TRAVAIL À FAIRE:
1. Dans le texte sur Victor Hugo et Louis-Napoléon Bonaparte, recopiez tout le passage depuis "L’Événement, 3 décembre" jusqu'à "changement de front." en remplaçant "Victor Hugo" par "Victor Marie Hugo".
2. D'après le texte sur Victor Hugo et Louis-Napoléon Bonaparte, quelle part des suffrages exprimés Louis Napoléon obtient-il lors de son élection à la présidence en décembre 1848 ?
3. Rédigez la suite du texte sur Victor Hugo et Louis-Napoléon Bonaparte, à partir de l'endroit où il s'arrête.

EXTRAIT DU TEXTE:
/---

Émergeant dans les troubles qui suivent la révolution de 1848 et la mise en place de la Deuxième République, le personnage de Louis-Napoléon Bonaparte jouit tout d’abord du soutien de Victor Hugo. Mais son glissement vers des positions de plus en plus autoritaires creuse bientôt un fossé entre les deux hommes.

Hugo au cœur des troubles de 1848

En février 1848, quand éclate la révolution qui chasse Louis-Philippe, dernier roi des Français, Victor Hugo est plongé dans la rédaction du roman qui deviendra bien plus tard Les Misérables.

Lamartine à l’Hôtel de Ville
Lamartine à l’Hôtel de Ville |

Bibliothèque nationale de France

Lamartine est le grand homme des journées de février ; Hugo, même s’il soutient et encourage son ami, semble un peu sur la réserve. Il est élu en juin, lors d’élections complémentaires, à l’Assemblée constituante, en même temps qu’un certain Louis Napoléon Bonaparte, filleul et neveu présumé de Napoléon Ier, qui ne vient pas siéger.

Victor Hugo, lui, non seulement vient siéger, mais doit affronter tout de suite la plus grave crise du nouveau régime, l’un des épisodes les plus tragiques du 19e siècle : la grande insurrection populaire de juin 1848. Il est envoyé sur les barricades pour parlementer avec les ouvriers qui se sont soulevés en masse contre la suppression des ateliers nationaux leur garantissant un travail.

La Deuxième République débordée confie assez vite les pleins pouvoirs à son ministre de la guerre, le général Cavaignac, qui reprend en mains la situation au prix d’une répression particulièrement féroce.

La Deuxième République
La Deuxième République |

Bibliothèque nationale de France

Les candidats à la présidence en 1848
Les candidats à la présidence en 1848 |

Bibliothèque nationale de France

Pour les élections présidentielles prévues à la fin de l’année, Lamartine a perdu tout son crédit au profit de Cavaignac – que Victor Hugo n’apprécie pas davantage que ses méthodes. C’est la raison pour laquelle, un an après avoir plaidé pour autoriser la rentrée en France des membres de la famille Bonaparte, il apporte son soutien, appuyé par son journal L’Événement, à la candidature de Louis Napoléon, lequel se présente avec des idées progressistes et libérales.

La pensée des forts, le désir des simples, nous donneront ici la même réponse. L’homme d’État écrira et le paysan fera écrire sur son bulletin le même nom : Louis Napoléon Bonaparte

L’Événement, 3 décembre 1848

Le triomphe de ce dernier est inattendu : il est élu en décembre pour quatre ans président de la République française avec plus de 74 % des suffrages exprimés, et prête aussitôt serment à la Constitution devant l’Assemblée.

Retournement de situation

Les trois années qui suivent sont marquées par un double mouvement : d’une part, un durcissement de la politique gouvernementale qui renonce à tous les articles de son programme social pour devenir franchement réactionnaire, d’autre part le lent et régulier glissement de Victor Hugo de la droite qui l’avait élu vers la gauche qui va plus ou moins bien l’accueillir. Contrairement à ce qu’en dit la rumeur, il n’est pas passé à l’opposition par dépit de n’avoir pas été nommé ministre par Louis-Napoléon Bonaparte : c’est une calomnie que l’on a très vite fait courir sur son compte pour caricaturer ce changement de front.

\---

DONNÉES SOURCES:
/---

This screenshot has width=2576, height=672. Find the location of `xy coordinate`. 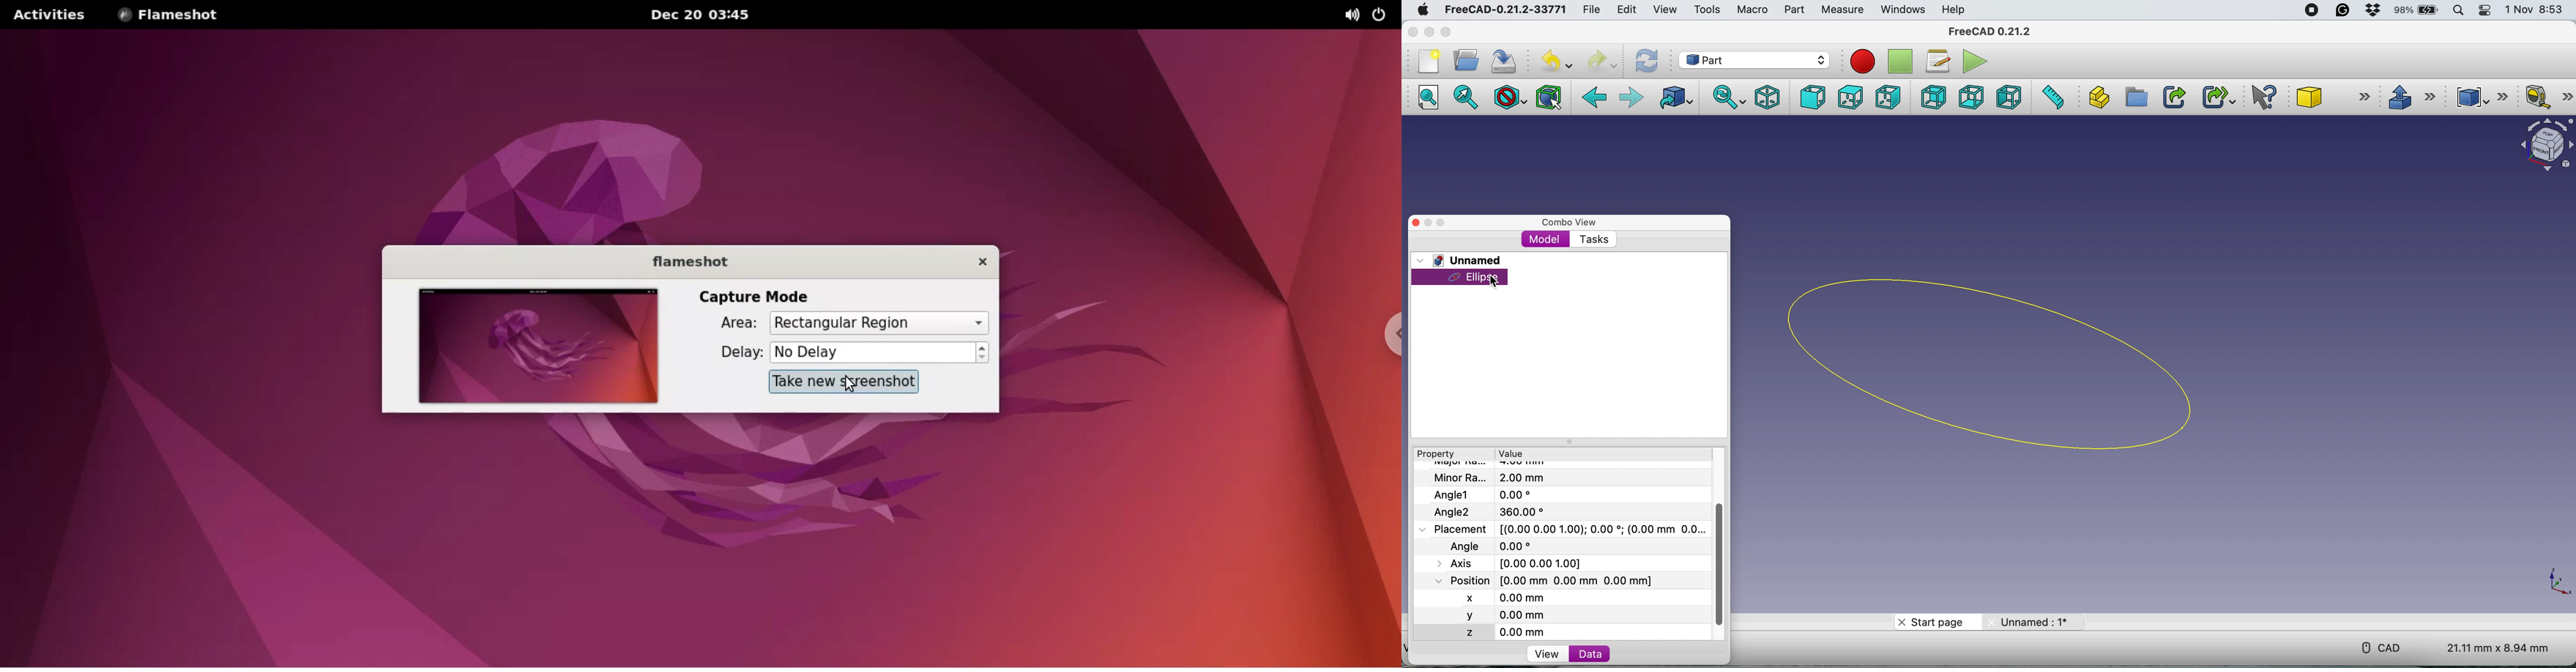

xy coordinate is located at coordinates (2556, 585).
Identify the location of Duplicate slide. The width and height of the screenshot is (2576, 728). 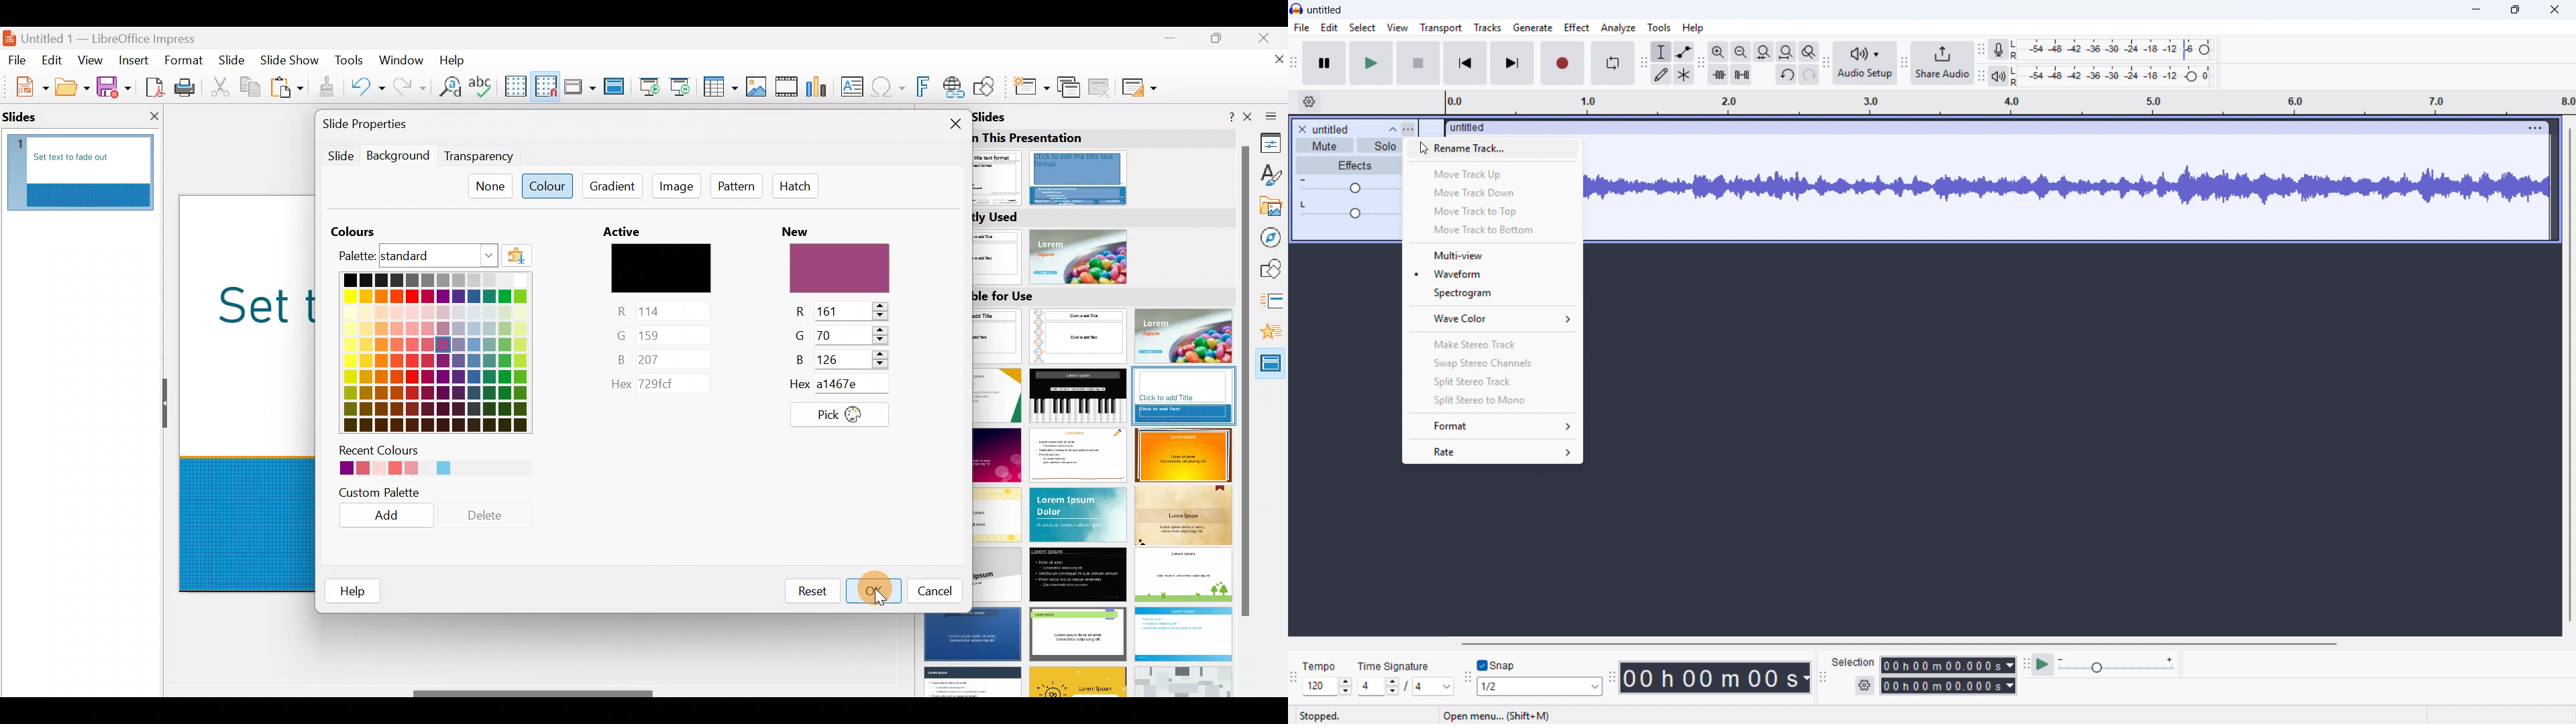
(1071, 88).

\---

RÉPONSES PAR CONSIGNE:
1.
L’Événement, 3 décembre 1848

Le triomphe de ce dernier est inattendu : il est élu en décembre pour quatre ans président de la République française avec plus de 74 % des suffrages exprimés, et prête aussitôt serment à la Constitution devant l’Assemblée.

Retournement de situation

Les trois années qui suivent sont marquées par un double mouvement : d’une part, un durcissement de la politique gouvernementale qui renonce à tous les articles de son programme social pour devenir franchement réactionnaire, d’autre part le lent et régulier glissement de Victor Marie Hugo de la droite qui l’avait élu vers la gauche qui va plus ou moins bien l’accueillir. Contrairement à ce qu’en dit la rumeur, il n’est pas passé à l’opposition par dépit de n’avoir pas été nommé ministre par Louis-Napoléon Bonaparte : c’est une calomnie que l’on a très vite fait courir sur son compte pour caricaturer ce changement de front.

2. Plus de 74 % des suffrages exprimés.

3.
Le fossé se creuse donc entre le poète et le prince-président. Le 17 juillet 1851, lors de son dernier discours à l’Assemblée Nationale, Hugo le rebaptise « Napoléon le Petit », un surnom qui restera. Ses deux fils sont incarcérés pour délit de presse.

Quoi ! après Auguste, Augustule ! Quoi ! parce que nous avons eu Napoléon le Grand, il faut que nous ayons Napoléon le Petit !

Discours du 17 juillet 1851 à l’Assemblée législative

Le coup d’État du 2 décembre 1851
Le coup d’État du 2 décembre 1851 |

© Bibliothèque nationale de France

Après avoir rogné toutes les libertés mais échoué à réformer la Constitution pour se maintenir légalement au pouvoir, Louis Napoléon Bonaparte renverse ce qui restait de la Deuxième République lors du coup d’État du 2 décembre 1851.

Victor Hugo prend la tête de l’opposition et entre dans la clandestinité. Sa tête mise à prix, il se résout à fuir quand il comprend que le peuple, toujours irrité par la répression de juin 1848, ne prendra pas la défense de la République. Il gagne la Belgique peu de temps avant son expulsion officielle du territoire français, pêle-mêle avec une soixantaine d’autres députés de l’opposition. Pendant ce temps, plus de vingt mille opposants sont jugés de manière expéditive, emprisonnés et déportés.

"Admire Napoléon III"
"Admire Napoléon III" |

© Bibliothèque nationale de France

Napoléon le Petit
Napoléon le Petit |

Bibliothèque nationale de France

En 1852, Hugo publie à Bruxelles Napoléon le Petit, premier pas vers les Châtiments. Le succès de l’œuvre le chasse de Bruxelles ; son exil se poursuit dans les îles anglo-normandes, à Jersey, puis à Guernesey, où il continue d’écrire contre celui qui est devenu l’empereur Napoléon III. Ce n’est qu’après la chute de celui-ci et la proclamation de la Troisième République qu’il revient triomphalement en France, le 5 septembre 1870.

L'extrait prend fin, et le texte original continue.